January 11, 2017

Is IEMT safe to use on condition X?

The most common question I get about IEMT is, "Is it ok (or safe) to use IEMT on X" where X is an exotic, unusual or condition that is uncommon to the therapy room. So I thought it timely to write a piece regarding this question to help clarify the issues.

In short, and you may not like this, but if you need to ask the question in the first place, the answer is a resounding "NO! No it isn’t safe." Or, if we add in the referential index, "NO, it isn’t safe, for you, to use this technique, on that thing."

IEMT training is brief, mostly just two days. It is not a license to be a psychotherapist nor does the training presume to make a person such. Other experience, supervision and training may well be needed by the majority of people.

To give an example, "Is it safe to use IEMT on a person who is epileptic?" my answer will always be "NO". But that said, I have no hesitation in doing such myself. Why? Because I have an extensive background working in neurology and neurosurgery and am extremely adept and confident in dealing with all types of seizure and know how to respond should a seizure occur. If you do not have this experience, then you should not do this.

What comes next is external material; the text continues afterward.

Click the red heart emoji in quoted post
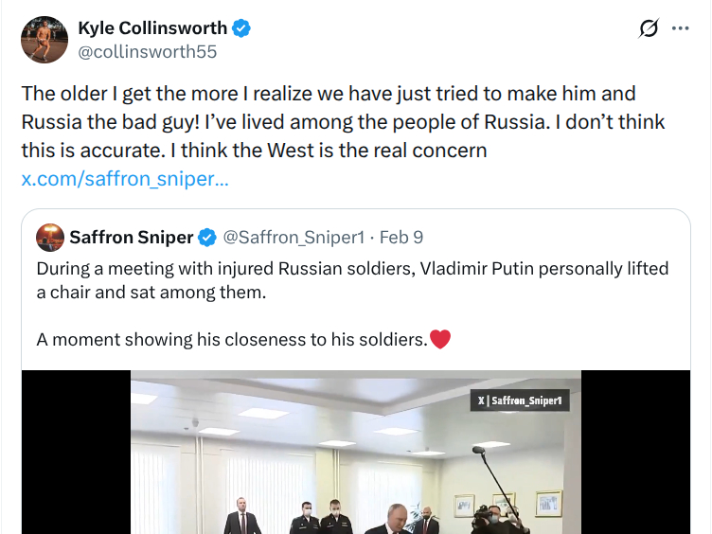Viewport: 712px width, 534px height. coord(440,338)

This is my position on any condition one may name. If I have the competency to deal with it should it arise, it will not preclude the client from my clinical practice. If I do not have the competency, then I will need to calculate the following: Is the session likely to worsen or trigger the condition, or interfere with the concurrent treatment the client may be receiving? If the answer is "yes, it might" then obviously I won’t be using IEMT. If the answer is "I don’t know"” then this will mean that I am most unlikely to be using IEMT with that client at all.

It is the vestibular disorders and ocular conditions that are the on immediate exclusion conditions for IEMT and are on the banned list for IEMT practitioners. For more information on this and other exclusions, please click here (opens in new window).

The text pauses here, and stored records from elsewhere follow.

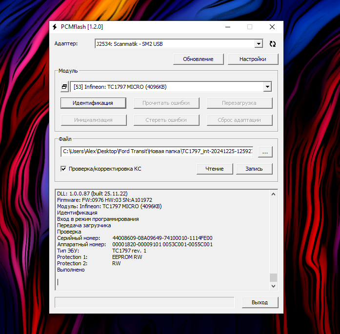Viewport: 340px width, 334px height.
Task: Expand the Адаптер J2534 Scanmatik dropdown
Action: tap(259, 44)
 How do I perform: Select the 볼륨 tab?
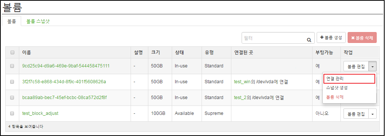(x=12, y=21)
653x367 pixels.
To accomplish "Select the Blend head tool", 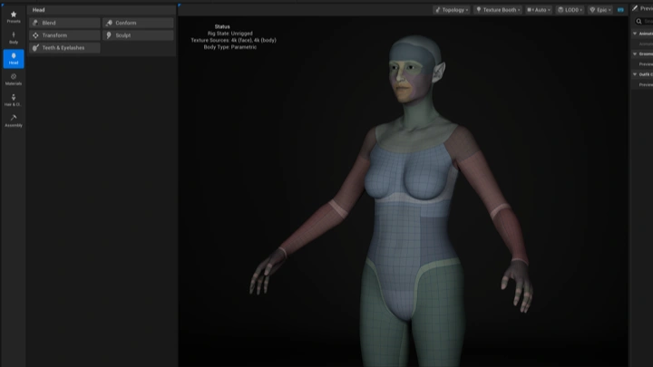I will pos(64,23).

But for all other conditions, the main problem is one of misattribution. For example, if you see enough clients over a long enough period then a person without any history of a particular disorder will develop it during or immediately after an IEMT session. IEMT is unusual in terms of its appearance in psychotherapy when compared to merely talking things through and so it will stand out as the unusual event that preceded the onset of symptoms.

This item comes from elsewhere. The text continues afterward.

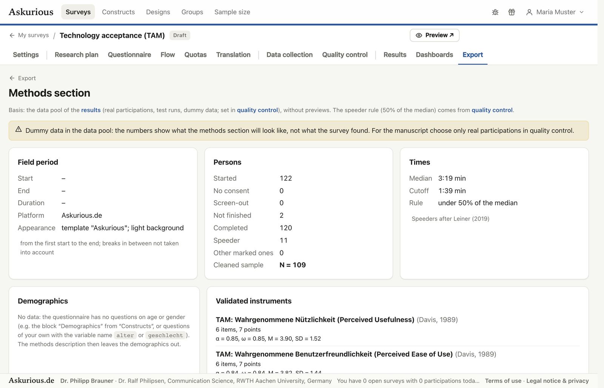Follow the results link in description
604x388 pixels.
pos(91,110)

It would be easy for a person to make the attribution that the IEMT was the causative trigger for the symptom onset. To date, this has not yet happened, but we can be certain that eventually it will.

Should this happen and proceed to litigation, then the practitioner will have some very awkward questions to answer in court:

- are you a qualified psychotherapist? (chances are, you aren’t)
- how long was your training? (two days! You can imagine how that will look, right?)
- do you have supervised clinical or medical experience? (probably not)
- Is IEMT proven by clinical research to be safe? (it isn’t, at least not yet)

You can also be certain that the manner in which you represent yourself on your advertising and website will also be scrutinised closely - i.e. what claims do you make, how do you inflate your own status, experience and competency, and so on.

You can see how this will go. It won’t be pretty.

It is for these reasons that whenever a person asks me, "is it ok to use IEMT on X condition" or "Is it safe to use IEMT on a person who has X condition" my answer will always be NO.

At the Association we are very keen to collect any reports of adverse events that occur during or following IEMT work.  So far the only adverse events that reported have been mild and transitory nausea and dizziness occurring early in the session during/following the first round or two of eye movements. This is not uncommon in IEMT training where it is often treated as a manifestation of the 3 stage abreaction. There has been one full seizure that has occurred during one of my own trainings in the early days of development. Unknown to myself the trainee had a history of pseudoseizures and there were no complications to what was an ordinary medico-psychiatric event.